Hence why I am getting a panel filter :)

Edited by senilykSkylines

Nah the revs don't go up, it just hesitates- lose power. The tuner checked the coil packs when we road tested it and said everything looks in pretty good condition and no cracks. So I am thinking sparkies. But you never know, a coil might be going. He didn't mention any hesitation on the road test, it seems to be a little irreguler, but I notice it only since the tune.

Ok if revs arent flaring it is as suggested most likely an ignition issue.

Are the coil packs the originals?

Your right, 0.8mm is about what you'd gap your plugs at, that gapping can handle any boost you might put through a stock turbo with little issue.

Now with that said you mentioned that your only running stock boost, so plug gapping shouldnt have a major impact yet.

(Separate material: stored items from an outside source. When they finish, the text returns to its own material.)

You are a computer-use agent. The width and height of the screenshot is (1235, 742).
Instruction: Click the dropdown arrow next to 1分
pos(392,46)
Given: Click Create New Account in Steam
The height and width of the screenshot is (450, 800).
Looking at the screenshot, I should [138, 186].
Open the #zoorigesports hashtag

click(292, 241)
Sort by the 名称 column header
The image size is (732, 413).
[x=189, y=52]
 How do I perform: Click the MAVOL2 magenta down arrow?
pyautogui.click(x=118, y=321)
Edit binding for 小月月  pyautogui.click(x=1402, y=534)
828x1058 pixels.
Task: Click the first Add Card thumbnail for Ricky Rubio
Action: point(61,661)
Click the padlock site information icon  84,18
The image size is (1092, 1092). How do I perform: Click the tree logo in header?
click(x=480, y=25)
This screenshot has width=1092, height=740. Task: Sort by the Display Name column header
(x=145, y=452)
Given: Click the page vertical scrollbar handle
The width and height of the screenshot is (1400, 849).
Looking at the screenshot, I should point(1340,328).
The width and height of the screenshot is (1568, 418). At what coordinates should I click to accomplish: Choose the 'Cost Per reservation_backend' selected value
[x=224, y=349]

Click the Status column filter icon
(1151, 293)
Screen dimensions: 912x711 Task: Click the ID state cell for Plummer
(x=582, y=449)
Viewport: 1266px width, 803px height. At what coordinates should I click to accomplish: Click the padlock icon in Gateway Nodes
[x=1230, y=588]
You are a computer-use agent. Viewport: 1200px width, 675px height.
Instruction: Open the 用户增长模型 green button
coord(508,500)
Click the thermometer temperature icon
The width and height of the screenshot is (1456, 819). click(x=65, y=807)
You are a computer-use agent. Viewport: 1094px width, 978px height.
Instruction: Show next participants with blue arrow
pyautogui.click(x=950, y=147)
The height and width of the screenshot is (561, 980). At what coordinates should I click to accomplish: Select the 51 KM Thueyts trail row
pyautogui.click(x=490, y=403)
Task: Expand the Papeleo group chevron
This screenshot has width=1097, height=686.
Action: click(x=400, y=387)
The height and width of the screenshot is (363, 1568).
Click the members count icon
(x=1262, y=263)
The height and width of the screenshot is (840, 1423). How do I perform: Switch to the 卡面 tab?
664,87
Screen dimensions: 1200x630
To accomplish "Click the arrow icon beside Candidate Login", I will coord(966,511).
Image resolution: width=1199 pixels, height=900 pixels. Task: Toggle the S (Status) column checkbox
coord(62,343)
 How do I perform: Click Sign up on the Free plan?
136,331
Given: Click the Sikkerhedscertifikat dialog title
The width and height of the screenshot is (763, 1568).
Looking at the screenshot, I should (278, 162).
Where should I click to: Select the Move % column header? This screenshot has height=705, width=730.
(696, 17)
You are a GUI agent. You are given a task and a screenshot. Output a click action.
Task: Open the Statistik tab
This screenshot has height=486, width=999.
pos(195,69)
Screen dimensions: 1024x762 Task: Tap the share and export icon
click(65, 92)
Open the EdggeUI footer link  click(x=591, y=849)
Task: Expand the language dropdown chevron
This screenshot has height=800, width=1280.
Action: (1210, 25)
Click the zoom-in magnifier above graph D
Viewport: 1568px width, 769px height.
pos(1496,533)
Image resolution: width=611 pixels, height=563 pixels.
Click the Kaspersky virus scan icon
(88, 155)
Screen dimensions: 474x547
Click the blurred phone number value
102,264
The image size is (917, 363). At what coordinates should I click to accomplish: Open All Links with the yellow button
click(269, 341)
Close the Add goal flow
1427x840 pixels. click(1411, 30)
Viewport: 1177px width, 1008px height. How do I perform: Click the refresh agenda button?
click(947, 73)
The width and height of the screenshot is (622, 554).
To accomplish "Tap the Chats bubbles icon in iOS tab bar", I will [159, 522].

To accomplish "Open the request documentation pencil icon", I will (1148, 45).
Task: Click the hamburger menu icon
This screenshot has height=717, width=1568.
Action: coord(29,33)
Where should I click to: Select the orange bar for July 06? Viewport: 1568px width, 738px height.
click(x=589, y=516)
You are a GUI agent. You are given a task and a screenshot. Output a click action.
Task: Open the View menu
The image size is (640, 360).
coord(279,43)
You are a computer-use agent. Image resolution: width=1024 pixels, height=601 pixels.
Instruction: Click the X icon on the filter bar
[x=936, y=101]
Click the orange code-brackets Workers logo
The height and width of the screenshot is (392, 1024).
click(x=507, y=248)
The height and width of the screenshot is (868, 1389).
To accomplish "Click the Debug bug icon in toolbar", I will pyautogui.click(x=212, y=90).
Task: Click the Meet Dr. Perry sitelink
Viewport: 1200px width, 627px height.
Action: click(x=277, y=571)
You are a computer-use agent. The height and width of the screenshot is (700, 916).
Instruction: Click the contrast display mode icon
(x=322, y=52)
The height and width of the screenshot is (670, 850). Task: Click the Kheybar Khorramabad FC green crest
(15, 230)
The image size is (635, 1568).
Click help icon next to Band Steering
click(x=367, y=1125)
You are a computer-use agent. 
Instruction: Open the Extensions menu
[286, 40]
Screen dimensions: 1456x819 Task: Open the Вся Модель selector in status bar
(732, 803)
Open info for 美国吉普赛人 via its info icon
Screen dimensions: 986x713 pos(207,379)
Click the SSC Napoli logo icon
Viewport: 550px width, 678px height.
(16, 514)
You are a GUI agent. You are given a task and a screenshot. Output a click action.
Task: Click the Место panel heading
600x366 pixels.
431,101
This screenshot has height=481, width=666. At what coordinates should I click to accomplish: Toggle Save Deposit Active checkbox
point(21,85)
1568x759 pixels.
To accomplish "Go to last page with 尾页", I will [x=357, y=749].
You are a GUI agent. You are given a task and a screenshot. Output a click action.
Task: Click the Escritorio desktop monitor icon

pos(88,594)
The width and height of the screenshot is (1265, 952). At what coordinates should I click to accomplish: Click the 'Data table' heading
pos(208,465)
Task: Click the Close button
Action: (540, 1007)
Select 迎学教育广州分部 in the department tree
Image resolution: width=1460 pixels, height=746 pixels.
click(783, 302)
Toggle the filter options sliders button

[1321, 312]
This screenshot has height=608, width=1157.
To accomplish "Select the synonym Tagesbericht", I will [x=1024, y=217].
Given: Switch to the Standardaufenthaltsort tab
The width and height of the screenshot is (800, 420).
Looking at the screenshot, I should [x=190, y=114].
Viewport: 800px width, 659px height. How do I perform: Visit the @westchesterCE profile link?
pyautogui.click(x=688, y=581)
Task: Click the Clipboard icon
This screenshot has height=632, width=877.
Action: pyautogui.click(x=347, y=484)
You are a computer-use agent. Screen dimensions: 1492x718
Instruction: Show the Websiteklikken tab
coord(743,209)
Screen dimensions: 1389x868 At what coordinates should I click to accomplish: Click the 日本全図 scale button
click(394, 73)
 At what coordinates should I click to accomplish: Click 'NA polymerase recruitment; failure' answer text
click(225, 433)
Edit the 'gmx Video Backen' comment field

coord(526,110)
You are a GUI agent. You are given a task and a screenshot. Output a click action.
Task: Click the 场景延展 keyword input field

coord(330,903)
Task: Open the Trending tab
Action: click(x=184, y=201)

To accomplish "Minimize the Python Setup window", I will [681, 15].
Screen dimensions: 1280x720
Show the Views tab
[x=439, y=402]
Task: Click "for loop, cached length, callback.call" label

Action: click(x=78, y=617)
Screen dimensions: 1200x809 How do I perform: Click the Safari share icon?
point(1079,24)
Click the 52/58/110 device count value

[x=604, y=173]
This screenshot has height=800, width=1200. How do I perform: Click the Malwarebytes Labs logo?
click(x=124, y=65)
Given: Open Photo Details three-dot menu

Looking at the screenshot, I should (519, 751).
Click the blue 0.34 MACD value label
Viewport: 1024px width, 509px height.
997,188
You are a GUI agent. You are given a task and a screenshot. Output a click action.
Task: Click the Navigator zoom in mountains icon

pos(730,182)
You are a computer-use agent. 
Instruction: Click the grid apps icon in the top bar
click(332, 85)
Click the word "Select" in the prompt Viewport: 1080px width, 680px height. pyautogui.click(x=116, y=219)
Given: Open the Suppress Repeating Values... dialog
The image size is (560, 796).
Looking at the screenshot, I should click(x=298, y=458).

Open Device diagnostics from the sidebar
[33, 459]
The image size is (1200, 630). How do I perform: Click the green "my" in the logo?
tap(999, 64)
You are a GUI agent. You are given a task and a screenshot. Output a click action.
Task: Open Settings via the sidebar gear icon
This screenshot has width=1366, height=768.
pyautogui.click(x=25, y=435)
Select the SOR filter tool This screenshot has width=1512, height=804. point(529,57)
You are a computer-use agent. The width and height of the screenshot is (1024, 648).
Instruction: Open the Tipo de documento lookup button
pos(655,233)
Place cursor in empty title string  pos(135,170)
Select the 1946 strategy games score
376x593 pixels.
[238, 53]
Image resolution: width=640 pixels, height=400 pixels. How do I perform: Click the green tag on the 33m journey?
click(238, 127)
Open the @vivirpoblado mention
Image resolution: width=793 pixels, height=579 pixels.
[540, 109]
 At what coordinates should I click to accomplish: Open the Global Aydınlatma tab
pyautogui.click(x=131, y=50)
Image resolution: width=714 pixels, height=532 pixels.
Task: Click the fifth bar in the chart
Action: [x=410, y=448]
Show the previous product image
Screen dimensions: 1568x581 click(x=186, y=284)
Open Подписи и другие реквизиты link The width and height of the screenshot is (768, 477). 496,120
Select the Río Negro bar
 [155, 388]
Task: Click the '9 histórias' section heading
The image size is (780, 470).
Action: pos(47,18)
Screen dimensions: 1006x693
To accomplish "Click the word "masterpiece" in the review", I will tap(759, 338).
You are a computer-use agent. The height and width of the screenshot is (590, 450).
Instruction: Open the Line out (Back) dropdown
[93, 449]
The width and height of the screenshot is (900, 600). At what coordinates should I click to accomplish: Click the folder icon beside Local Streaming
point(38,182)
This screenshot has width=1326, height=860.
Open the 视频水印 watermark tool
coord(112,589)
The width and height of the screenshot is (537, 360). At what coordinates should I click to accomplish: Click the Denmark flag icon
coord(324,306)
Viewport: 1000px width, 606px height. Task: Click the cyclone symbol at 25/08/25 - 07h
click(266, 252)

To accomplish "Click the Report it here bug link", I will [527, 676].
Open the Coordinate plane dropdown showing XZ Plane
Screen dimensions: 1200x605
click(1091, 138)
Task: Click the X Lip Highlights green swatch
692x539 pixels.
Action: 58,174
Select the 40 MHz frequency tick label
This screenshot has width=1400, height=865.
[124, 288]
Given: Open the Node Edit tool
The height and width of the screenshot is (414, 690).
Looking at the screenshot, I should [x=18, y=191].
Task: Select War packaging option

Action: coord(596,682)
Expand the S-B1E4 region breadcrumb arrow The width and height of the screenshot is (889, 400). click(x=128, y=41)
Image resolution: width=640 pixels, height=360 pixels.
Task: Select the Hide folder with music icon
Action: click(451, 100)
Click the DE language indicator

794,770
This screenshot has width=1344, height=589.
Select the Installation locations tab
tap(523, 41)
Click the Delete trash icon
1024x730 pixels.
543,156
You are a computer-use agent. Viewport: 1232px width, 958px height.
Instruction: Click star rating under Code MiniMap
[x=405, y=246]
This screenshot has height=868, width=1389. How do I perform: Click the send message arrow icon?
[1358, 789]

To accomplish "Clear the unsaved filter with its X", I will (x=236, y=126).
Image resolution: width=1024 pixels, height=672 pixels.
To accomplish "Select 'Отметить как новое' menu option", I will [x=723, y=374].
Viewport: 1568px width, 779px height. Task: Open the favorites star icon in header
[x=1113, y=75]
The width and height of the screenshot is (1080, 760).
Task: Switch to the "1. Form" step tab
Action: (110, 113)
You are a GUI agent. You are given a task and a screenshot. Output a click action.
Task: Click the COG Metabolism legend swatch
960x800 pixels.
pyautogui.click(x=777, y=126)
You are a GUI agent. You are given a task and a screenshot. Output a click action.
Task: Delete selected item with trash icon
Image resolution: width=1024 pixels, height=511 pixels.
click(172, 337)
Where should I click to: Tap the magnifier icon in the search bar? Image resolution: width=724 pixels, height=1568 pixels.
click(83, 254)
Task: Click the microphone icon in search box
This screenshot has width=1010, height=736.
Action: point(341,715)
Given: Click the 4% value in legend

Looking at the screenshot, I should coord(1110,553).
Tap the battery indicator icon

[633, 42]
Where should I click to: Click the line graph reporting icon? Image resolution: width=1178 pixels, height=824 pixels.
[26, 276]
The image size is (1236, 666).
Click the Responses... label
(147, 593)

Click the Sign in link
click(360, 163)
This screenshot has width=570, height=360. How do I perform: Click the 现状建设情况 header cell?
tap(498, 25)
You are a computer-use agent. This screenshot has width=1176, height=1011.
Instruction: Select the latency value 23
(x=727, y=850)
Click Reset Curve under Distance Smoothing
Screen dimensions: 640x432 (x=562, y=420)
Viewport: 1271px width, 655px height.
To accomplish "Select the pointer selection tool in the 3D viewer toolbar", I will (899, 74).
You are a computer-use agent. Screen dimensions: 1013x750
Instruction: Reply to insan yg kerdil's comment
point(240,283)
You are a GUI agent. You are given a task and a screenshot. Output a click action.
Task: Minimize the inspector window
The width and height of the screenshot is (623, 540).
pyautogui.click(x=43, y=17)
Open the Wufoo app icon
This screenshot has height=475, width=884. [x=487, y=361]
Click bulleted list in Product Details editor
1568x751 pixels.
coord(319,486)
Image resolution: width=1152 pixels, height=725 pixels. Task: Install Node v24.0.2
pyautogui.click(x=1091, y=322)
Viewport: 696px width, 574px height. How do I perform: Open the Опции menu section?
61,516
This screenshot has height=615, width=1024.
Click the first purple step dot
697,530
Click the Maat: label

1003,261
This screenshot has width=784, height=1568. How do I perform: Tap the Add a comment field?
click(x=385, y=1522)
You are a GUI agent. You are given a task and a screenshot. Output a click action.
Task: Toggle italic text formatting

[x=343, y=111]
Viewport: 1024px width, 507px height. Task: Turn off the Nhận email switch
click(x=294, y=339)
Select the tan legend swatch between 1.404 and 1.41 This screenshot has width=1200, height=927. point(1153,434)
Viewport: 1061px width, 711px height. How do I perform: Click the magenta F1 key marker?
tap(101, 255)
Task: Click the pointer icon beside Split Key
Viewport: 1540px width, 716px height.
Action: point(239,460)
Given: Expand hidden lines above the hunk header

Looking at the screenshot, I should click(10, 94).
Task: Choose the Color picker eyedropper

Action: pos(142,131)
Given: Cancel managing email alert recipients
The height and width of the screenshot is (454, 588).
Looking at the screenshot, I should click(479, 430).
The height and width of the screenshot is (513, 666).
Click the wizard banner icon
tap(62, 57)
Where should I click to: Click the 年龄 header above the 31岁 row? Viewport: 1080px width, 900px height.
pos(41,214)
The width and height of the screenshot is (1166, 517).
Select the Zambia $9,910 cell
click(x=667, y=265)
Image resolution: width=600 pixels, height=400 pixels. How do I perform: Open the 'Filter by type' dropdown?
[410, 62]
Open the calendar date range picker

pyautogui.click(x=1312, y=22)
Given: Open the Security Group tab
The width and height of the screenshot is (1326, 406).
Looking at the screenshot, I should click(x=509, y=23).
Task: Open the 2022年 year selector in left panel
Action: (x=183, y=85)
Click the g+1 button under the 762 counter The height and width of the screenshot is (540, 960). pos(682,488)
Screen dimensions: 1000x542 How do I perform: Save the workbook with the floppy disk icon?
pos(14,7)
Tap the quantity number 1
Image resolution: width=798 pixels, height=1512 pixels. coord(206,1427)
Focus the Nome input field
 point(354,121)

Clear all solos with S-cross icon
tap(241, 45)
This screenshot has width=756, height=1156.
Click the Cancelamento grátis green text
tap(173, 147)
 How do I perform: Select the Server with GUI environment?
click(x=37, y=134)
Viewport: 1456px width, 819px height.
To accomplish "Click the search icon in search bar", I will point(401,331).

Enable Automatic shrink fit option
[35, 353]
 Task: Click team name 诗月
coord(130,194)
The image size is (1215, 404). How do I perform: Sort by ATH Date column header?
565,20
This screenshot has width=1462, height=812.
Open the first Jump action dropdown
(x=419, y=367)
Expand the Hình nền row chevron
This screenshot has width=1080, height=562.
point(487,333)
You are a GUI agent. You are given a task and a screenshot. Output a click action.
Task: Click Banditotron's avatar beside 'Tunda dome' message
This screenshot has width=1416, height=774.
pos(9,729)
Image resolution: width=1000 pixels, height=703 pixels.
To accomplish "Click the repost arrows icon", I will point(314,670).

Despite your tuner checking to see how the coil packs look, they can be a bit knackered even if they're not cracked and old looking. Mine looked pretty good for their age but they didnt muster much grunt to make a good spark.

So under heavy load from about 3-4k rpm it would miss and loose power. I ordered some split fires from japan and alls good.

from the sounds of it, all you need to do is sort out this ignition issue, then wind the boost up to maybe 12 psi and give it a tune and dyno run. That should tell you what your car is capable of, then wind the boost back to 10 psi for day to day driving until you tgrab a few things to keep it all cool.

If the coil packs are the originals then they almost certainly are on there way out even if they look perfect, pretty much all of them shit themselves especially in hot weather.

It would certainly be a worthwhile upgrade for the future, hesitation is almost always the coil packs giving a poor spark or missing completely. I assume its around 4500-5500 rpm? as this is peak torque and where it will happen.

If the coil packs are the originals then they almost certainly are on there way out even if they look perfect, pretty much all of them shit themselves especially in hot weather.

It would certainly be a worthwhile upgrade for the future, hesitation is almost always the coil packs giving a poor spark or missing completely. I assume its around 4500-5500 rpm? as this is peak torque and where it will happen.

3-4k it tends to do it and maybe even higher in the rev range. I am actually running 10psi and spiking to 11-12 already (I had a little boost gage leak :b) And Yes they are the original packs from my understanding. Would I need aftermarket ones or just new stock ones?

I might try to change the spark gaps anyway and see if it fixes it... and if not I'll look into the coils. How expensive are coils?

If the coils aren't giving me a good charge then that could be why my power is down. I do not want to get it tuned again, I have just spent money getting it tuned to how it is. I shouldn't need a tune after changing coils, surely?

I would like to avoid getting a fmic if I can. I am wanting to set up a water spray kit to keep it cool and avoid thrashing it on really hot days.

Before I dyno it I'll sort out the missfiring and I will be very picky on which dyno I run lest it over heats the little intercooler and starts pinging again.

Thanks for your help guys.

cheers

Dan

P.S. I'm not wanting to get into 400hp+ kind of stuff. I just want to tweak the car a bit with what money I have.